Revenue in the men's and women's categories increased 15% and 16%, respectively, demonstrating broad-based growth for key customer groups. And digital revenue represented 40% of the overall business, which was slightly down from the second quarter a year ago. Even though same-store sales growth of 11% came in below analyst estimates, this reported figure was strong nonetheless. 

One metric that stands out is that international revenue rose 52% in the quarter, much faster than 11% for North America. In Greater China, sales were up 61%. "Our new store openings in 2023 will include approximately 35 stores in our international markets, with the majority of these planned for China," chief financial officer Meghan Frank said on the second-quarter earnings call. 

Management was so delighted with the results that it upgraded guidance for both revenue and net income this year. At the midpoint of expectations, sales are forecast to rise 18%, with diluted EPS up 81% in fiscal 2023. 

Lululemon is a premium brand 

Like any successful consumer-products business, Lululemon's most important attribute is its strong brand presence. I don't think there's any doubt in consumers' minds that this is really a premium offering in the marketplace. Compared to a chief industry rival like Nike, Lululemon's apparel typically carries higher price tags. And so its gross margin is higher than that of its larger competitor. Based on recent financial results, customers have clearly shown a propensity to pay up for Lululemon's merchandise. 

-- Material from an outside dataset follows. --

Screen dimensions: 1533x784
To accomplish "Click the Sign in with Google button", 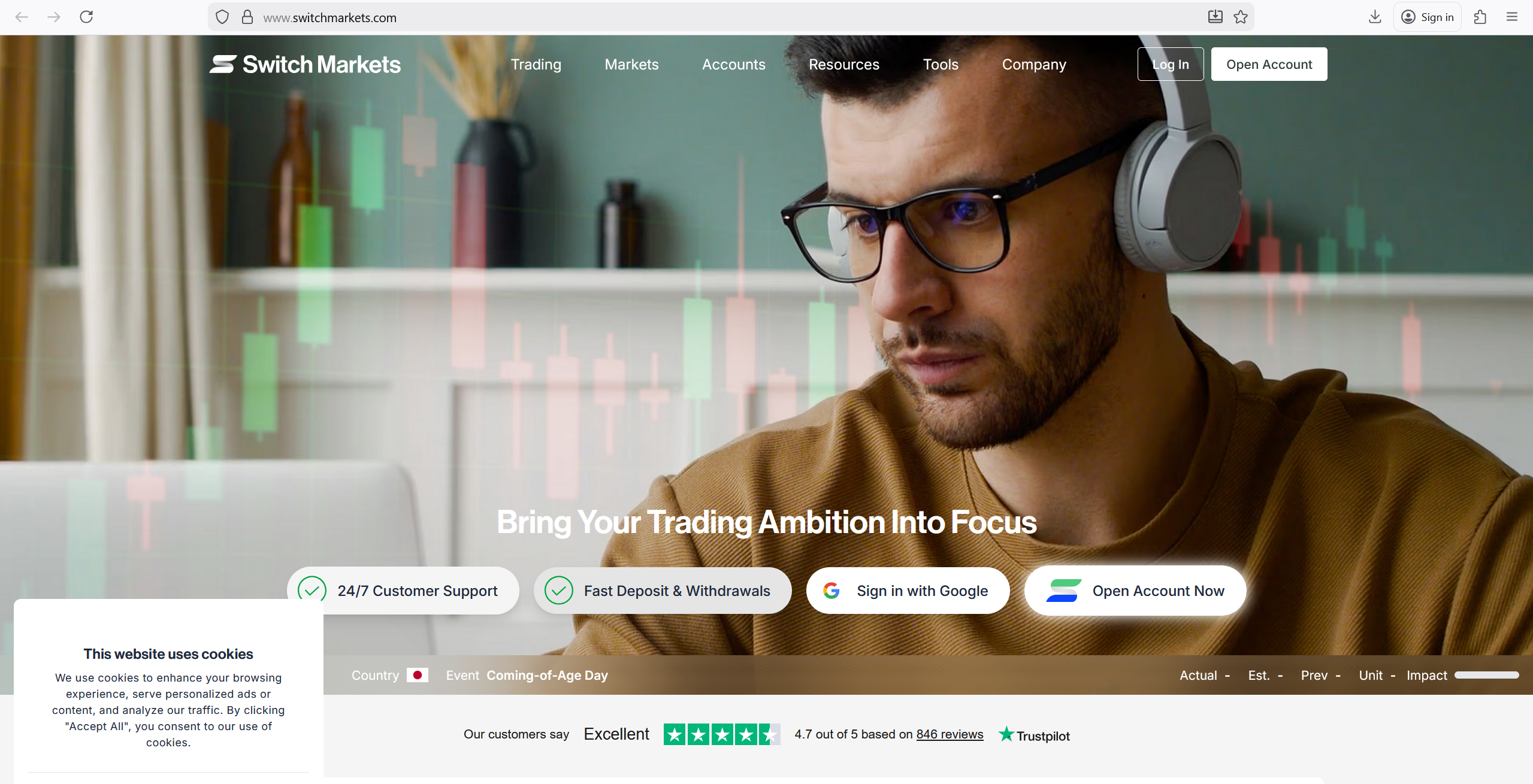I will [908, 591].
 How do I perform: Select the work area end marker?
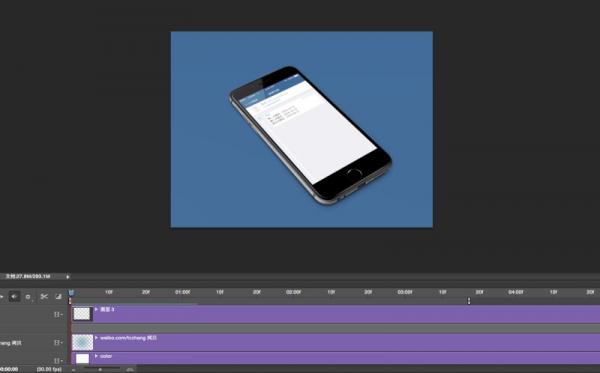pyautogui.click(x=469, y=301)
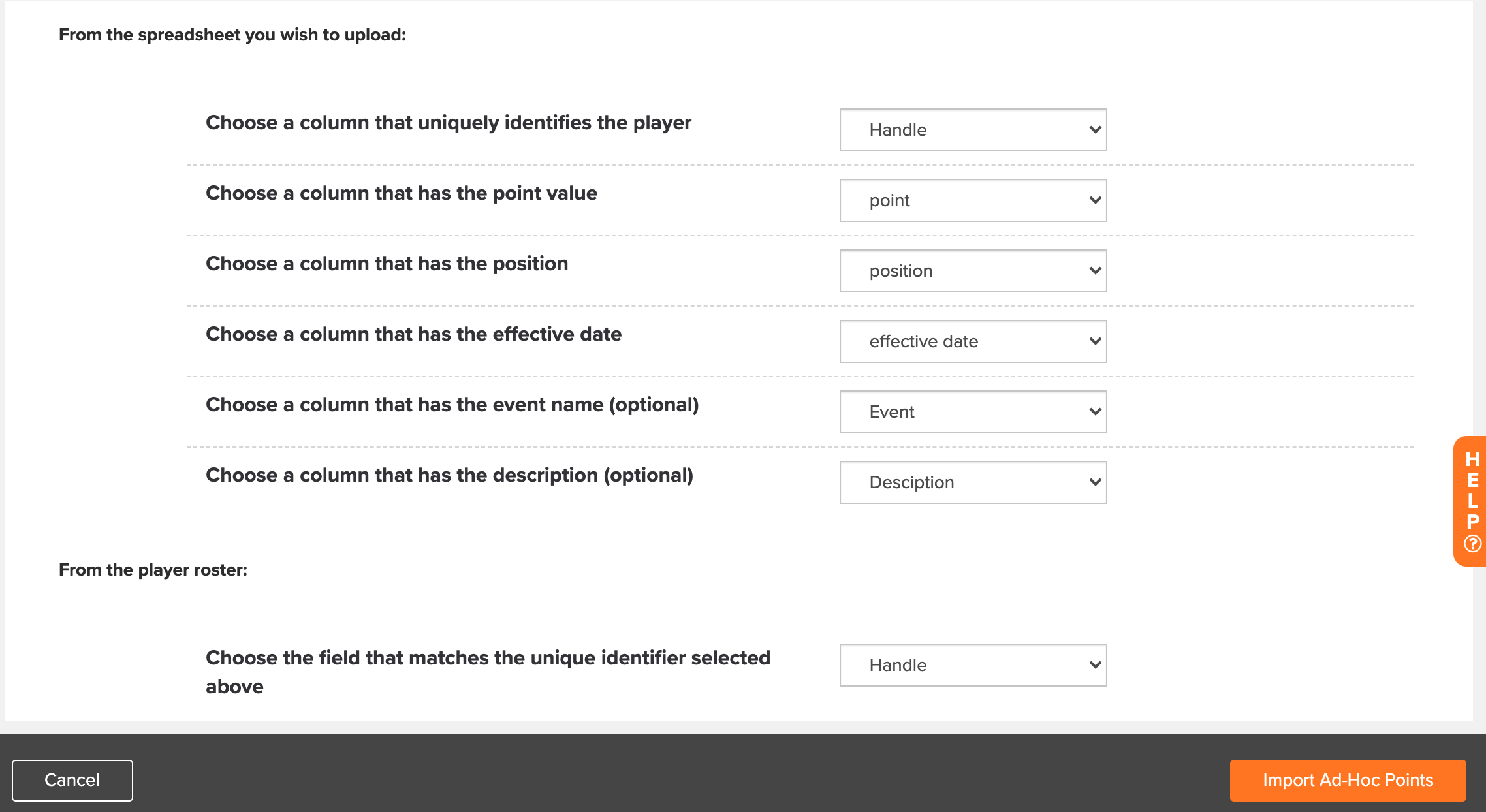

This brand recognition hasn't come from expensive marketing campaigns with high-profile athletes. On the contrary, Lululemon has relied heavily on building a grassroots and community-driven marketing plan, focusing on local store ambassadors who connect with consumers in their communities. It's clearly been working. 

Shareholders will be encouraged to know that the company's inventories of $1.7 billion were up just 14% year over year, trailing sales growth during that timeframe. As with many apparel companies, supply chain issues made it extremely difficult for management to properly secure the right amounts of merchandise, at one point leading to an inventory glut. But now it seems like things are normalizing, which is obviously a good sign for the brand and for margins. 

Putting the valuation in the right context 

Lululemon has been a wonderful investment, with shares up 163% in the past five years as of Sept. 8. Those gains crush the performance of the broader Nasdaq Composite index by a wide margin. And what is most impressive is that this market-beating performance has come from a clothing stock, not some high-flying tech enterprise. 

Lululemon shares currently trade at a trailing price-to-earnings (P/E) ratio of 50 and a forward P/E of 33. Those don't immediately signal appealing value, but given the company's growth trajectory, investors might consider paying a premium to own the fast-growing and hugely profitable Lululemon.